Vánočka is a typical Czech pastry traditionally made at Christmas. It could be compared to the Spanish mona or the French brioche, although Vánočka is even better. It is rich in butter and eggs, lightly sweet and if you make it right, it smells and tastes fresh for two or three days (if it lasts that long). Together with all the Christmas sweets baked in almost every Czech home, this is a part of the Czech Christmas gluttony and one totally worth trying.
I consider one of the most important things the smell of the vánočka. It should not only smell sweet but also fresh. And it should stay fresh even if we don’t eat it the same day I bake it. Lemon peel is crucial for that, it also helps to bake it with water and the type of flour is kind of important, as well. So let me say a few words about the flour before I get to the recipe.
You can use all-purpose flour or cake flour for vánočka. None will be a mistake although I prefer using flour with high gluten content. You need to knead the dough very well to activate the gluten but the result is worth it.

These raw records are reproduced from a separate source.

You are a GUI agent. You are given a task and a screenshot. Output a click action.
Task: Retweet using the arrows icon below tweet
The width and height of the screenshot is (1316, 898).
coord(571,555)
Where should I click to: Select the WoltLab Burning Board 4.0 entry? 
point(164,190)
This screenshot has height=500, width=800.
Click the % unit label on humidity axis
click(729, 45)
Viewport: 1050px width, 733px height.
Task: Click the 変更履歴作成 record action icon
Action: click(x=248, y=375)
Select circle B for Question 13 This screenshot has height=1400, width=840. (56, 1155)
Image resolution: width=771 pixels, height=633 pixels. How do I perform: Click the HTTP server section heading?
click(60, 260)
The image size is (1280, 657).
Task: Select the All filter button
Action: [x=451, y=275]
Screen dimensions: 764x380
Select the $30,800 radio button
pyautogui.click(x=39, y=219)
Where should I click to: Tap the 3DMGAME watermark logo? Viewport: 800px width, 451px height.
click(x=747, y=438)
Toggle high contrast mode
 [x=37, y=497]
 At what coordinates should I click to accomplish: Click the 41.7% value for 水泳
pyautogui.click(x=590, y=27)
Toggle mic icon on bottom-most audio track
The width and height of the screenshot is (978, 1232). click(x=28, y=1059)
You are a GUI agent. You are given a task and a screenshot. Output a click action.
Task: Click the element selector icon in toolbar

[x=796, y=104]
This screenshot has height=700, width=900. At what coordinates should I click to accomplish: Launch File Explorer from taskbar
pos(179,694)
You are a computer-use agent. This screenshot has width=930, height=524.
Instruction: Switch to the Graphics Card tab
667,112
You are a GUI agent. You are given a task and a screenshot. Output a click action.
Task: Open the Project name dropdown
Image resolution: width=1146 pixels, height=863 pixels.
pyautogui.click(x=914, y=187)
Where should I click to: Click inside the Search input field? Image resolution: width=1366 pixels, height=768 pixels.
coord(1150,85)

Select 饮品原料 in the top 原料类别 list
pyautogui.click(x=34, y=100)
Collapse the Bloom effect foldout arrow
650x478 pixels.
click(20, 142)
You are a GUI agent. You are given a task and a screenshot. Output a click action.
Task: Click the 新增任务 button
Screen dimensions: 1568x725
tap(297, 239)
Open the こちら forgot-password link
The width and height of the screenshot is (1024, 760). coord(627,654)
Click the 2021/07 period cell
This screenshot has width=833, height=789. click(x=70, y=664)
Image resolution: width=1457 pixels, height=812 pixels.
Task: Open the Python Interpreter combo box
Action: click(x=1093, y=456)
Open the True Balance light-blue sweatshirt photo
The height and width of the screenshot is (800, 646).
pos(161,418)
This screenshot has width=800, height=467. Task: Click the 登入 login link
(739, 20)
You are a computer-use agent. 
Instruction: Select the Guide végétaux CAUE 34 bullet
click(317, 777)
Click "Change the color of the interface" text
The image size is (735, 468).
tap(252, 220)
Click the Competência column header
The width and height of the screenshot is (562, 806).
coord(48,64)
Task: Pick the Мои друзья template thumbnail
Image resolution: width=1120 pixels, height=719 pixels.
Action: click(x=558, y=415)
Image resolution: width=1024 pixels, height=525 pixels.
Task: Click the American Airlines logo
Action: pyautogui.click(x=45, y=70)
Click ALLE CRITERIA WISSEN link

It is equally important to stick to the ingredients and their amount. The resulting dough is a little sticky and easy to work with. If it’s too sticky, you need to knead it more, not to add flour. If you as much as put too much flour on your working table, the dough becomes dry, harder to roll into stripes and your vánočka will be drier.
Let’s do this then.
You will need:
- 500 g of flour
- 2 egg yolks + 1 to smear
- 1 egg white to smear
- 100 g of sugar
- 1/4 tsp of salt
- 42 g of fresh yeast (equals one cube in Czechia)
- 175 ml of milk + 5 tbsp
- fresh grated peel from 1 lemon
- 1 tbsp of vanilla extract
- 100 g butter at room temperature
- 50 g of almond slices
- optionally a handful of raisins and a handful of finely chopped nuts – I don’t put any of these but typically vánočka comes with the raisins
Let’s prepare the sourdough first. Slightly heat up 5 tablespoons of milk in a bowl, break the yeast into small pieces and put it in the milk together with a teaspoon of sugar. Cover the bowl with a rug and let it rest in a warm place until the sourdough rises.
In one bowl, combine the sourdough, soft butter, milk, 2 egg yolks and vanilla extract and mix well. In another bowl, combine the flour, salt and sugar and if you want, add also nuts and raisins. Pour the sourdough mixture into the flour mixture and start kneading. If you want to knead manually, count on having a little workout, it will take some time and I recommend you to use your bare hands in the end. Otherwise, you can work with a kitchen robot or another electric kneading machine. The final dough should be soft, united and just very slightly sticky.
Place the dough in a bowl, cover it with a rug and let it rise in a warm place. The rising time depends on the temperature but the dough should at least double its volume.
From now on you’ll be working on a silicone mat or a table which you sprinkle with flour – but only very little, the dough should stay sticky. Place all the dough on the working table and divide it into 8 equal parts. Put 4 of them aside.
Roll out the other four and connect them on one end. You will be braiding there.
Start with the rightmost or the leftmost stripe and braid it alternatively over and under the stripes next to it. So first it goes over the next stripe.
Then under the next stripe.
And finally over the last stripe.
Continue with another stripe on the same side where you started and again – over, under, over.
Continue until you have the braid done, connect the ends. I usually go back to the other side, open the ends and tighten the braid on that side. Place the braid on a tray with a baking sheet and smear it with egg white.
Take another 3 dough parts, roll them out and this time make a braid from 3 stripes.
Place this bride on top of the first one and press it a bit to sit better. Smear it with the egg white.
Take the last piece of dough, divide it in two, roll out and make a spiral.
Place the spiral on top of the braids, press it into them and smear with some egg yolk.
Sprinkle with almond slices.
Preheat the oven on 170°C (338 °F) and bake for 15 minutes.
After that your Vánočka will be nicely brown.
Cover it with tin foil, place a bowl with water on the bottom of your oven, lower the temperature to 150 °C (302 °F) and bake for another 10 minutes.
Take your Vánočku out of the oven, take off the foil and you can serve the pastry hot or cold, with butter or jam…but it’s delicious also without anything or dipped in tea, cocoa or coffee.